During the second quarter of 2019 Kaspersky experts detected multiple mailshots pretending to be offers for tax refunds worldwide. This period traditionally used as a deadline for filing tax returns and refunds in many countries. Using the scheme criminals, were trying to steal valuable information, or in some cases, install dangerous spyware. This and other findings are revealed in the Spam and Phishing in Q2 2019 Report.
Spam and phishing malicious letters usually contain links that lead users to a seemingly legitimate web-page, created by fraudsters and aimed at stealing various types of personal information. These mailshots often exploit seasonal activities to strike victims harder than usual fraudulent tricks, as there is less awareness around them compared to permanent threats. What’s more, in the case of temporary disguises, scammers can use one of the most effective social engineering techniques – giving a limited amount of time to act, justifying it with the real-life circumstances, and therefore tilting the victim towards making spontaneous decisions.
The detected wave of tax refund fraud came under the guise of tax refund letters with short expiration dates. For instance, malefactors used fake major UK tax services to urge victims to follow the link and fill out the form immediately, while emails under the guise of the CRA (Canada Revenue Agency) were giving the recipient just 24 hours to respond, otherwise a tax refund would not be possible.

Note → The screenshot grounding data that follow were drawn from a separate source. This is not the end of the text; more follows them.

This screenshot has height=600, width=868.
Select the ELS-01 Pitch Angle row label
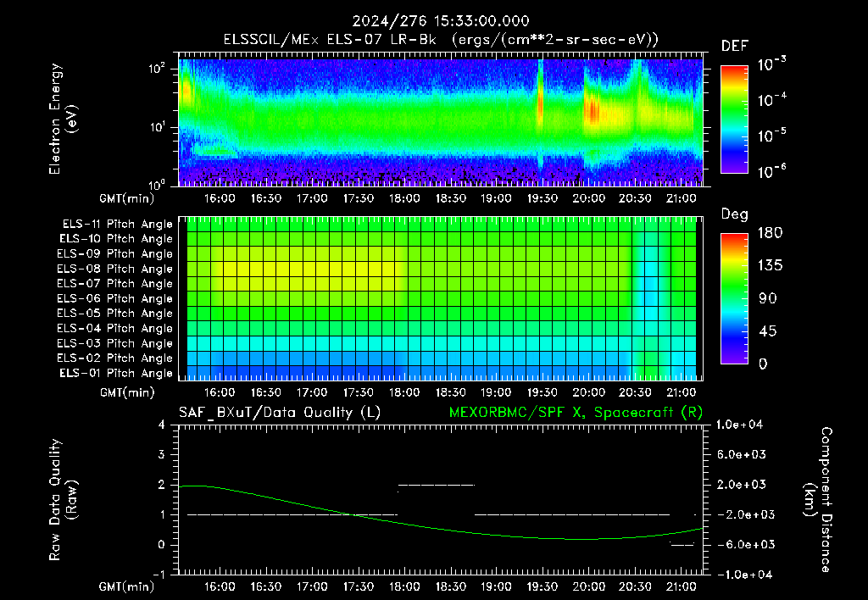(x=115, y=373)
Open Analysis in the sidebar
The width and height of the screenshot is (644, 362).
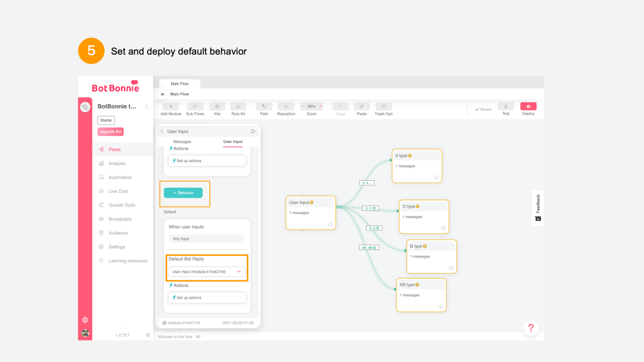coord(117,164)
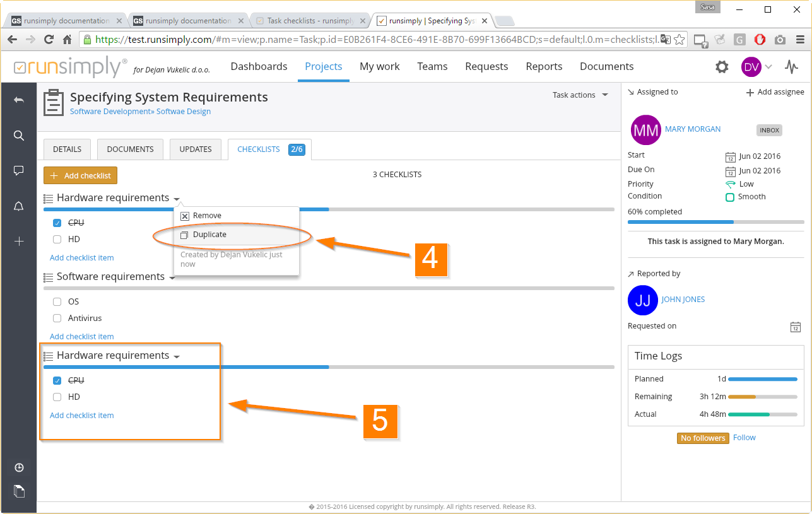Click the 60% completed progress bar

coord(715,222)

Moreover, some of the emails analysed by Kaspersky experts included malicious attachments, disguised as a copy of the return form which in fact was either a malicious downloader, which would download more malicious programs onto users’ machines when launched, or a backdoor (multifunctional malware) that provided criminals with remote access to the infected machine. Its capabilities include monitoring keystrokes, stealing passwords for browsers and Windows accounts and recording video from the computer’s webcam. To convince users to launch such malicious file, fraudsters usually would make it look like a zip. file containing important information for tax form updates.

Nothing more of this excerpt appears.